Just an idea - no critisism.


----------



## wirelessmast (Nov 6, 2012)

Mike L said:


> Liam, great model, what scale is it?
> Could I make a suggestion?
> As an experienced modeller could you do a 'below ground' version of the same site to show the internals of the ROC site to the public that might not be aware of the layout and purpose. The 'internal' view could sit beside the 'above ground' view.
> Just an idea - no critisism.



I was just going to suggest that myself! A 'cut-away' model of the underground parts.

Is there a local museum that would display it on your behalf? I know many museums these days are very specialised, but in a nice old style town museum with an ecclectic mix of exhibits it would look great

(Whitby museum is one such, and has a model scene of the first German bomber to be shot down over the UK, sadly it doesnt have people figures on it, i think it should have figures of the guard placed on it the first night, as my grandma-in-law was on that detail!)


----------



## flyboys90 (Nov 6, 2012)

Superb model.


----------



## Pilot25dmc (Nov 6, 2012)

If you would be able to make another one I would pay you for it!
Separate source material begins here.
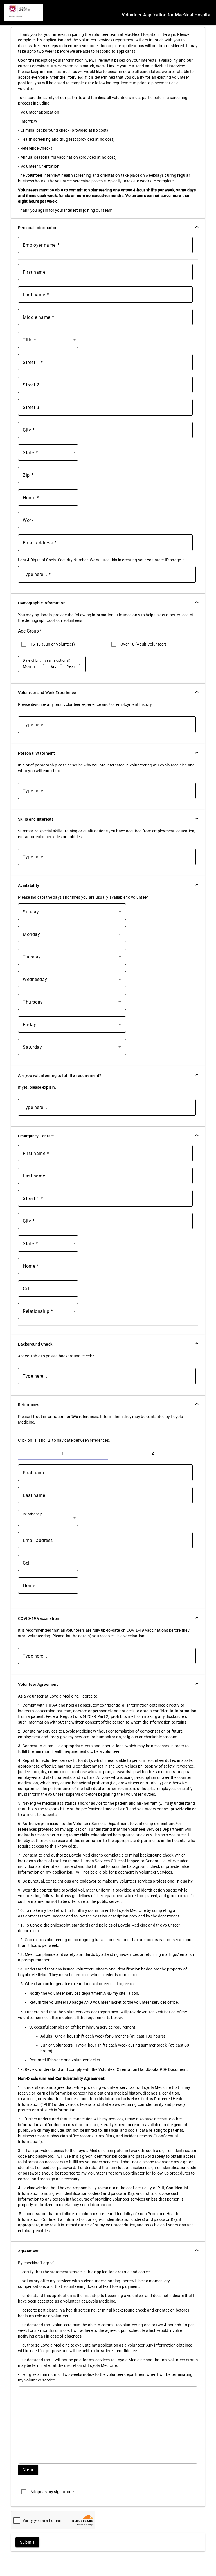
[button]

I would love to have one on display at our aviation society. Drop me an email if your interested. [email protected].


----------



## BTP Liam (Nov 6, 2012)

Thanks guys, I'm not sure i could say a specific scale but probably between 1/56 and 1/48. You can see various ww2 British infantry - an airfix 1/72 scale one, the small, a wargaming size model which is 1/48 or thereabouts, and a 1/56 (I think) brit infantry which is the scale most modelling models are.
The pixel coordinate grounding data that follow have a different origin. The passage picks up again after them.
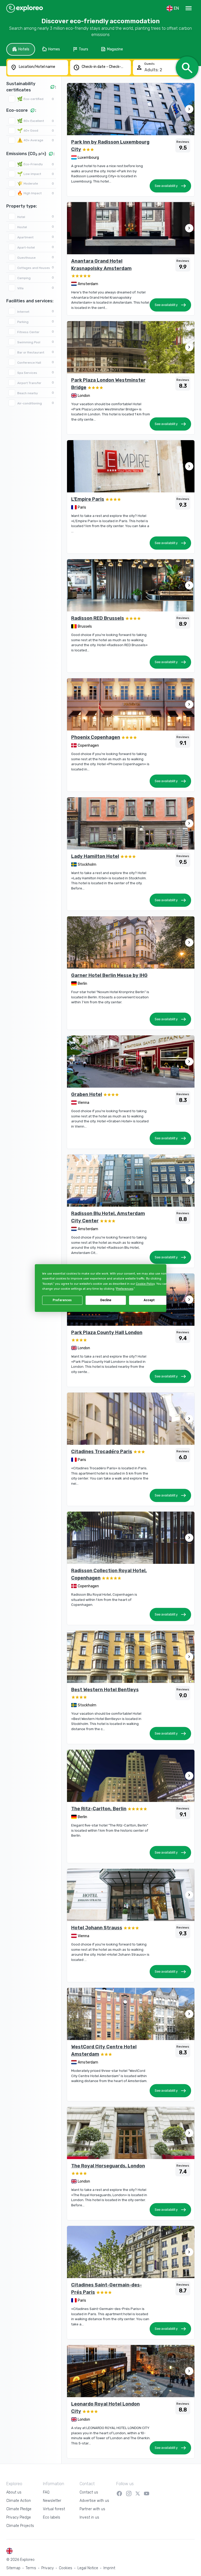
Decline (105, 1300)
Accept (149, 1300)
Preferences (62, 1300)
I did think of doing underground, but thought it might have been a bit of a challenge/couldn't be bothered! I obviously should, and I might do then, or make another model related to DP.


----------



## karltrowitz (Nov 6, 2012)

Great model, I just have 1 question. How did you do the grass?


----------



## chizyramone (Nov 6, 2012)

Awesome job there fella.


----------



## Klayton (Nov 17, 2012)

That's fantastic. I love modelling, but I'm nowhere near as good at it. As with others,a cutaway indoor view would be fantastic.


----------



## losttom (Nov 17, 2012)

That's great! And I bet a lot easier to look after than my own "full scale model"


----------



## BTP Liam (Nov 19, 2012)

The grass was done by painting the ground (made of clay) brown, then using pva to stick some 'static grass' down as well as some 'modelling flock'


----------